▸ **Description of the task**: Report the count, and only the count, of lines in the records that include the word "agent".
[[ Recorded data, beginning ]]
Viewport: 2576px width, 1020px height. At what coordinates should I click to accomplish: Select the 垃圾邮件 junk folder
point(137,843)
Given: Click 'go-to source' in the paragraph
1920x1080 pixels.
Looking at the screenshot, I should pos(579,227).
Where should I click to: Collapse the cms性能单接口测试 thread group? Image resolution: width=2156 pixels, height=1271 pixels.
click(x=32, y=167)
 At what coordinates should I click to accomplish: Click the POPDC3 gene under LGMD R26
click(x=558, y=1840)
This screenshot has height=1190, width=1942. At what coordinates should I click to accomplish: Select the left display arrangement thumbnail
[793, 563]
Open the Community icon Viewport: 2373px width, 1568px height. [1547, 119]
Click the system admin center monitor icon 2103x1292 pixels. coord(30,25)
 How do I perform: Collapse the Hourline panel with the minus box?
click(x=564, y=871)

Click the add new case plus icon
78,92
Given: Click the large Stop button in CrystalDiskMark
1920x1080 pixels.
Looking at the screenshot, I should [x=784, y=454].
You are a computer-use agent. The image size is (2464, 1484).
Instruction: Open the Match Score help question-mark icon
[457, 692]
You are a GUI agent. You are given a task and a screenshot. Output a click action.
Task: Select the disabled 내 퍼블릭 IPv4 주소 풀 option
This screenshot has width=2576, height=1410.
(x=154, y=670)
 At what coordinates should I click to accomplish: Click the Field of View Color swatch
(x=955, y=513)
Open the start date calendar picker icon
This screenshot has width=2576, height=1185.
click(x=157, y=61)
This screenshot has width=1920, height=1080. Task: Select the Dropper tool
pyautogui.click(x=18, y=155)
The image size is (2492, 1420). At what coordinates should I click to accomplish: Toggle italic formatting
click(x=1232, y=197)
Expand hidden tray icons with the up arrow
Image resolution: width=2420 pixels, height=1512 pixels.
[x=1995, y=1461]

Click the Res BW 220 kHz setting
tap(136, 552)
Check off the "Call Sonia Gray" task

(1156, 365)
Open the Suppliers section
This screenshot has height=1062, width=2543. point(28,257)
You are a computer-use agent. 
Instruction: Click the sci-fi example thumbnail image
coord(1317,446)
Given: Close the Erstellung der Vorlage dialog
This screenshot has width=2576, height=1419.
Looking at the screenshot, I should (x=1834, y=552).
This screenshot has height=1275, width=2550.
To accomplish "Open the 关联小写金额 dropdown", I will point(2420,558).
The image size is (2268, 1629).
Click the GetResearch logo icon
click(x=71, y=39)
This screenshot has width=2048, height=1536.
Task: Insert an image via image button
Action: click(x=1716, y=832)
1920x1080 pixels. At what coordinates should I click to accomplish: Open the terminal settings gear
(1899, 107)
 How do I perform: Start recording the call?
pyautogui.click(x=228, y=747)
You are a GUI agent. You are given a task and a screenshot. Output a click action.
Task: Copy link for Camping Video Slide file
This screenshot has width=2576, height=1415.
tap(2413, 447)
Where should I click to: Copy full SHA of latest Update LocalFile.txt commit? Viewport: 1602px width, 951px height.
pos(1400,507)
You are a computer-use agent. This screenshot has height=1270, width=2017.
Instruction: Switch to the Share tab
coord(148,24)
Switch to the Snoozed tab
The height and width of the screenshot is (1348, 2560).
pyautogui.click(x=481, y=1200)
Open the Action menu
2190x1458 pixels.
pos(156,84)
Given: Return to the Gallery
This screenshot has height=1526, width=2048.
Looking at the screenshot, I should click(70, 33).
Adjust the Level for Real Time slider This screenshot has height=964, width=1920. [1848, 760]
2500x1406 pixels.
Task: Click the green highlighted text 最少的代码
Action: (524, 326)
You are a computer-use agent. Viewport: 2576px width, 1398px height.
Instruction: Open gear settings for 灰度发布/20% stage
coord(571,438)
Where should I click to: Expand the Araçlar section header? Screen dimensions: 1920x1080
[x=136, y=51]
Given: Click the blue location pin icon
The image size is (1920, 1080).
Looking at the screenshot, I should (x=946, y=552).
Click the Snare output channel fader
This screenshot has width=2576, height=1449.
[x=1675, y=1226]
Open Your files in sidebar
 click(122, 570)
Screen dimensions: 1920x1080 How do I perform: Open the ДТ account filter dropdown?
[[ Recorded data, end ]]
▸ **Task answer**: 6